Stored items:
== Segment start ==
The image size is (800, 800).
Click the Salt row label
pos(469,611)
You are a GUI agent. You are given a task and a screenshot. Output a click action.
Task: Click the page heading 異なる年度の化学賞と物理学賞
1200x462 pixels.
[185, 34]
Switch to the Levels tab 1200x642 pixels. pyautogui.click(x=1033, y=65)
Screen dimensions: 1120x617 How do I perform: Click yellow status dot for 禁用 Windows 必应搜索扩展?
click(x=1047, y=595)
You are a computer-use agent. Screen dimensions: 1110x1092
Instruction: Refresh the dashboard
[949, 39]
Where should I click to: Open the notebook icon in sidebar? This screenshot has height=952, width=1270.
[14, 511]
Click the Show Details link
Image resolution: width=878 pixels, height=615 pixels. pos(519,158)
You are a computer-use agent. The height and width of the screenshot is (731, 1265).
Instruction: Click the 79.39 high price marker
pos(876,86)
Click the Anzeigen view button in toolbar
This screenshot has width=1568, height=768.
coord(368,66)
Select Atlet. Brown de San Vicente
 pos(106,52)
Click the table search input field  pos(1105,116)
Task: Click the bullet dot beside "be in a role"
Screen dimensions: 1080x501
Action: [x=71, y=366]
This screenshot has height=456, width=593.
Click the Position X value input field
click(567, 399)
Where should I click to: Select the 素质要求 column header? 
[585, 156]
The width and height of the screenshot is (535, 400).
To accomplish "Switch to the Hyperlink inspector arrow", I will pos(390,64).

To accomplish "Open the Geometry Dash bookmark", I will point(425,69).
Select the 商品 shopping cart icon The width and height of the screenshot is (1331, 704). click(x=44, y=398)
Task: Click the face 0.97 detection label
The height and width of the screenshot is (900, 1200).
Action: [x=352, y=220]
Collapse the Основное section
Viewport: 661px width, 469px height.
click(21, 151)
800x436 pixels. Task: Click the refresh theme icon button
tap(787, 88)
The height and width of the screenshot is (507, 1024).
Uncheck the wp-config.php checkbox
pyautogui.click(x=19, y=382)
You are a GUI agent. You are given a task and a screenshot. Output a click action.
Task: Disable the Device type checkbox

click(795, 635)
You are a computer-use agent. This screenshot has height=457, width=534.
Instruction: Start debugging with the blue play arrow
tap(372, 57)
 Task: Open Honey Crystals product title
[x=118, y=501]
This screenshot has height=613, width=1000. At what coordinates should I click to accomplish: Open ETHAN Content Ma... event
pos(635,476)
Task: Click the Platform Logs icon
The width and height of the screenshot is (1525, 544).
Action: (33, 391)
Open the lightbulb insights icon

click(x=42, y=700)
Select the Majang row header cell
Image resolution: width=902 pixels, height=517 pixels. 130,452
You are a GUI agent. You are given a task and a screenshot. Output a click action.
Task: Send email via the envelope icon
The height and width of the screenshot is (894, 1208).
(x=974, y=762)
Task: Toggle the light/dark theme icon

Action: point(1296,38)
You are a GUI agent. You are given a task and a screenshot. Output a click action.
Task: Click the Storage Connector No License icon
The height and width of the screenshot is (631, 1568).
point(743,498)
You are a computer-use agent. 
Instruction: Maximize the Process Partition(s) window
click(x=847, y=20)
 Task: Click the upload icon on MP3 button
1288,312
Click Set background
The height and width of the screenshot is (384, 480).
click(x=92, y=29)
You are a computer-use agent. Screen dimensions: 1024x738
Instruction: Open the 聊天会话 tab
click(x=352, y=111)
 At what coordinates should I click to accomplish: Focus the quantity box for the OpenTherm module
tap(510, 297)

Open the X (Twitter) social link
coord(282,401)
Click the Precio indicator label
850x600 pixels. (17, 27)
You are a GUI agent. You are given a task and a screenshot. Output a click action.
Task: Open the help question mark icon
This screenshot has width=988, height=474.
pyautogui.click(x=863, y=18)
== Segment end ==
Requirement:
Look through the data above for the word "Switch". Report each line where it occurs.

Your solution:
Switch to the Levels tab 1200x642 pixels. pyautogui.click(x=1033, y=65)
To accomplish "Switch to the Hyperlink inspector arrow", I will pos(390,64).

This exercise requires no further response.